→ **What you need to do**: Write each line exactly, from the line that holds "Task: Select the drawing pen tool" through the final line of the material, and no other line.
• • • • •
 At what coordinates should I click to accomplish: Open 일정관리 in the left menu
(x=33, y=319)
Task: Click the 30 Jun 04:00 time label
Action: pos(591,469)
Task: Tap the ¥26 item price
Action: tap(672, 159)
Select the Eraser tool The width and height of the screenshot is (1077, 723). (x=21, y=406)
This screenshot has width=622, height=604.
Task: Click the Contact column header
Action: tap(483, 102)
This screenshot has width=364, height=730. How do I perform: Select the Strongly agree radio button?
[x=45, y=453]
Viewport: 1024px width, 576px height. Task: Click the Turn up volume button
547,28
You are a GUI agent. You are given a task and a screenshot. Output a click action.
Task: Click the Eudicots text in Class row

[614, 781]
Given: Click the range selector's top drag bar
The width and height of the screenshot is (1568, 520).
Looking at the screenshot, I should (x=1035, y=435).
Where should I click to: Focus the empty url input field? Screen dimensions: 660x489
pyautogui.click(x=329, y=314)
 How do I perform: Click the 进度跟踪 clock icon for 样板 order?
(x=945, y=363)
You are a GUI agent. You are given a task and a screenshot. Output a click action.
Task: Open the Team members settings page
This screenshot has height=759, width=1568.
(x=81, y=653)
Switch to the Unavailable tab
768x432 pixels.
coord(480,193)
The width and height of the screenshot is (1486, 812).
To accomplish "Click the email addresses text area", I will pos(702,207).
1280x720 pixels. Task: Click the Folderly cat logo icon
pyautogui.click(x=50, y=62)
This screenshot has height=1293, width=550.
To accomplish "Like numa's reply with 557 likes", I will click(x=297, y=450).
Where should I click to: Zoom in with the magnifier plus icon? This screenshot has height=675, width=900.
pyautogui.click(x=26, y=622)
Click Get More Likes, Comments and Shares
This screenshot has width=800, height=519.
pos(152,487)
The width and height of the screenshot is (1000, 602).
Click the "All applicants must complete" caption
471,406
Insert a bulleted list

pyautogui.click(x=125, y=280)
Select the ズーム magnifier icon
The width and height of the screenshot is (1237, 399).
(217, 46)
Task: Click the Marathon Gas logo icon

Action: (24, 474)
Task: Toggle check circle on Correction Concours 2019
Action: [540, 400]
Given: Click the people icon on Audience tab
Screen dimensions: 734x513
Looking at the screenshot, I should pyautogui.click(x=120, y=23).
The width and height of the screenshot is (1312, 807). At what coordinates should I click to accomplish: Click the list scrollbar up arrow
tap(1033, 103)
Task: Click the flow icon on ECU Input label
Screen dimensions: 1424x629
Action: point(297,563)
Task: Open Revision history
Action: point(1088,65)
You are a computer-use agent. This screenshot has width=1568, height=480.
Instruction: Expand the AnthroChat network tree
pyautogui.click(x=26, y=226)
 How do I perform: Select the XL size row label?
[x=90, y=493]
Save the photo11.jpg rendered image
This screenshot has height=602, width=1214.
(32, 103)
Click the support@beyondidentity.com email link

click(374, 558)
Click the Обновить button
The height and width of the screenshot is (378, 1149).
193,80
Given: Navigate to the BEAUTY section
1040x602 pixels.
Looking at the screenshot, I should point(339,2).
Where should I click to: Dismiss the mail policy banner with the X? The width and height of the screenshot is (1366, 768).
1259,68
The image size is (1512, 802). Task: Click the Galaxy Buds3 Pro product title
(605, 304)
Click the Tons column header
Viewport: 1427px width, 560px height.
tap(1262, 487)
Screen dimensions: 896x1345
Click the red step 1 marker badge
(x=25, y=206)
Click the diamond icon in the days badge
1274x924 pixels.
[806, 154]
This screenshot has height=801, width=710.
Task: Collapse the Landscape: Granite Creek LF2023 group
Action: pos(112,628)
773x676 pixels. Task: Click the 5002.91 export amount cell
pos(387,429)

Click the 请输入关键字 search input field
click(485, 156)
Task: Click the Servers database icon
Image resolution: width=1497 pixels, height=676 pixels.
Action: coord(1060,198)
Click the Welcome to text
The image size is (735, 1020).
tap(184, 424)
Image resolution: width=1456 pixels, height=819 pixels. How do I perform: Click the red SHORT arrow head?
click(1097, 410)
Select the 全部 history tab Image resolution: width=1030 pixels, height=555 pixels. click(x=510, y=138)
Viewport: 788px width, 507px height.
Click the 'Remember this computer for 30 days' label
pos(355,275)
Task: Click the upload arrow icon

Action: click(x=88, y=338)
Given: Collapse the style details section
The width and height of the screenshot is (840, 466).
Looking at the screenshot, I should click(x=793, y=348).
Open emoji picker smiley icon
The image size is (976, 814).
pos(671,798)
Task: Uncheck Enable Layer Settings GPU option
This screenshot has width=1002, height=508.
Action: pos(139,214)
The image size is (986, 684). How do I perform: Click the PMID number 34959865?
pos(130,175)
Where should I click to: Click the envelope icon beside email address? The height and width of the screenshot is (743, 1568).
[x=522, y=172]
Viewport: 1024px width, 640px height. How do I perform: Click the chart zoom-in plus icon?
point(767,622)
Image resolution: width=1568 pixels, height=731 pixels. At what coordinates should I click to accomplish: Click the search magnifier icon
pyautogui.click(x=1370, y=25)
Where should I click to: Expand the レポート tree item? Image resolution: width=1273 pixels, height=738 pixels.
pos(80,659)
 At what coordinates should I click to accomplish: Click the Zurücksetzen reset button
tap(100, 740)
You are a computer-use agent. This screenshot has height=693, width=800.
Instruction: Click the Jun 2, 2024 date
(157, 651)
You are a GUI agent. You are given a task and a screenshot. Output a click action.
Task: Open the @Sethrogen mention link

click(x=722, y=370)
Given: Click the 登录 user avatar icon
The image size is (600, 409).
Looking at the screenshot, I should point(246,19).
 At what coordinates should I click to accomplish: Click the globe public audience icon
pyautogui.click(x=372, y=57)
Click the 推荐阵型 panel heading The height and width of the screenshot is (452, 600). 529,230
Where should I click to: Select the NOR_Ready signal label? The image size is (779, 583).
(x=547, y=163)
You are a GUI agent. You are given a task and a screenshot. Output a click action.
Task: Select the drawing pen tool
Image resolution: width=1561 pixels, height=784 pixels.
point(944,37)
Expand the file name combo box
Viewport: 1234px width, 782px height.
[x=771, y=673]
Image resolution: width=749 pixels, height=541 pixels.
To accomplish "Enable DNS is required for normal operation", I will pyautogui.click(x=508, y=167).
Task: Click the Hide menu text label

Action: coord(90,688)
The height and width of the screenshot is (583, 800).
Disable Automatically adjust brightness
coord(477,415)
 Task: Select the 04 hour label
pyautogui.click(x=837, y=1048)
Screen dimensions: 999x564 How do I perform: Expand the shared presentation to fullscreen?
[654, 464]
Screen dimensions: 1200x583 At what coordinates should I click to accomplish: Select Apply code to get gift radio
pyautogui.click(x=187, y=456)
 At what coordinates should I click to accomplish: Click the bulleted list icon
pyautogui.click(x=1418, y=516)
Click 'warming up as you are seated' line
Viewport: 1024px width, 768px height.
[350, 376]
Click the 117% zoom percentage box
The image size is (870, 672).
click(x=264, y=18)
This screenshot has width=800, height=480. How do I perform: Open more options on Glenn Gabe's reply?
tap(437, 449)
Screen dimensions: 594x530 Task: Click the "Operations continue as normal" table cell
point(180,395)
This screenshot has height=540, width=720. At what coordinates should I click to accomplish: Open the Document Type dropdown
• • • • •
→ **Exercise solution**:
Task: Select the drawing pen tool
Image resolution: width=1561 pixels, height=784 pixels.
point(944,37)
Expand the file name combo box
Viewport: 1234px width, 782px height.
[x=771, y=673]
Image resolution: width=749 pixels, height=541 pixels.
To accomplish "Enable DNS is required for normal operation", I will pyautogui.click(x=508, y=167).
Task: Click the Hide menu text label

Action: coord(90,688)
The height and width of the screenshot is (583, 800).
Disable Automatically adjust brightness
coord(477,415)
 Task: Select the 04 hour label
pyautogui.click(x=837, y=1048)
Screen dimensions: 999x564 How do I perform: Expand the shared presentation to fullscreen?
[654, 464]
Screen dimensions: 1200x583 At what coordinates should I click to accomplish: Select Apply code to get gift radio
pyautogui.click(x=187, y=456)
 At what coordinates should I click to accomplish: Click the bulleted list icon
pyautogui.click(x=1418, y=516)
Click 'warming up as you are seated' line
Viewport: 1024px width, 768px height.
[350, 376]
Click the 117% zoom percentage box
The image size is (870, 672).
click(x=264, y=18)
This screenshot has width=800, height=480. How do I perform: Open more options on Glenn Gabe's reply?
tap(437, 449)
Screen dimensions: 594x530 Task: Click the "Operations continue as normal" table cell
point(180,395)
This screenshot has height=540, width=720. At what coordinates should I click to accomplish: Open the Document Type dropdown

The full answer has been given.